When former President Donald Trump first announced the FBI raid on his Mar-a-Lago residence, many Republican lawmakers rhetorically rushed to his side.
“The Department of Justice has reached an intolerable state of weaponized politicization,” House Minority Leader Kevin McCarthy (R-CA) reeled off.
“DEFUND THE FBI!” cried Rep. Marjorie Taylor Greene (R-GA).
They called for “answers,” for documentation on the specifics of the raid from the DOJ.
And then…Attorney General Merrick Garland promised just that. On Thursday afternoon, Garland said that the department would seek a partial release of the Mar-a-Lago search warrant.
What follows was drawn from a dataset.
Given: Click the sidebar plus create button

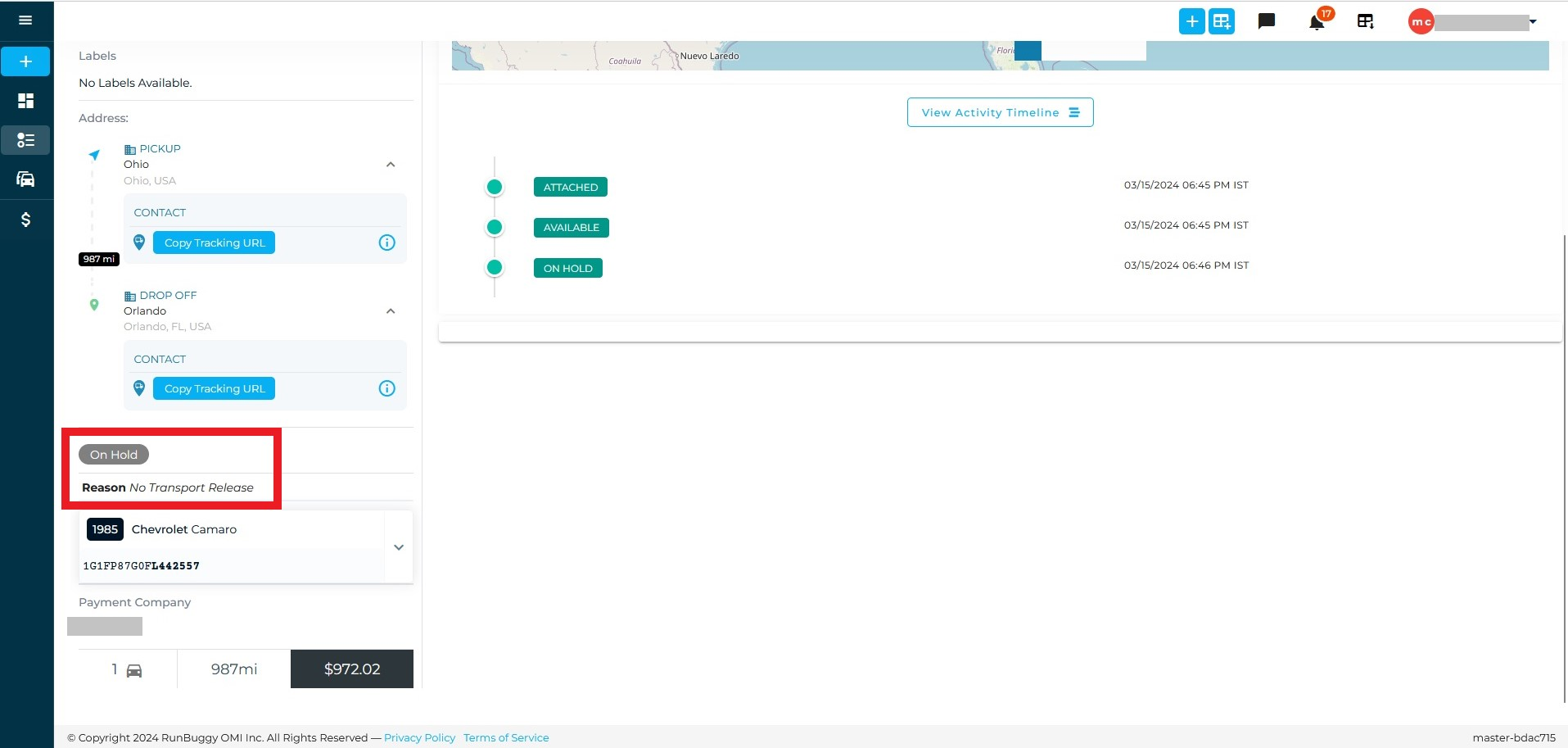Looking at the screenshot, I should (x=25, y=61).
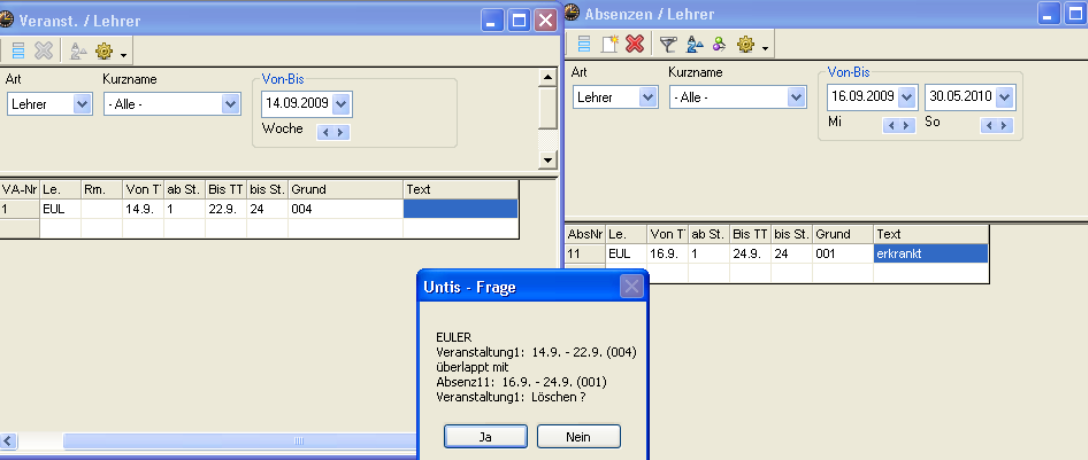
Task: Click the Grund column header in Veranst. table
Action: (344, 189)
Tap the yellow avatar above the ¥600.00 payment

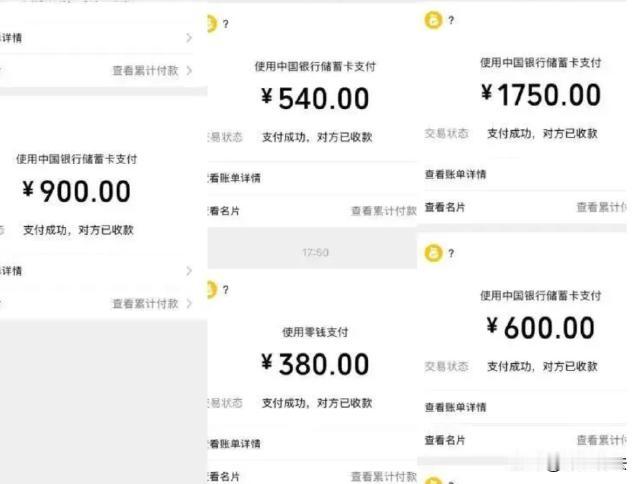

Record scratch. Would Trump change his position? It would be many uncomfortable hours for Republicans before Trump said he was “ENCOURAGING” the release of the warrant — something he could do himself at any time.
Meanwhile, Trump allies are reportedly telling Republican lawmakers to tamp down the firestorm of criticism they’re training on the DOJ and FBI due to the possibility that more damaging information related to the search will become public, per the New York Times.
While we wait for the warrant to be released, Republicans are shooting scattershot in their attempt to shift scrutiny from the venerated leader of the party.
Shifting the goalposts away from demanding the warrant
After Garland inconveniently acceded to Republican requests that the warrant be unsealed, some Republicans cast around for something else to demand. Many have landed on the information that prompted the search in the first place.
“What I am looking for is the predicate for the search,” Sen. Lindsey Graham (R-SC) tweeted shortly after Garland’s speech. “Was the information provided to the judge sufficient and necessary to authorize a raid on the former president’s home within ninety days of the midterm election?”
Rep. Mike Turner (R-OH), ranking member on the House Intelligence Committee, sang a similar tune at a Friday morning press conference, asking that the “imminent national security risk” that prompted the raid be disclosed to the committee.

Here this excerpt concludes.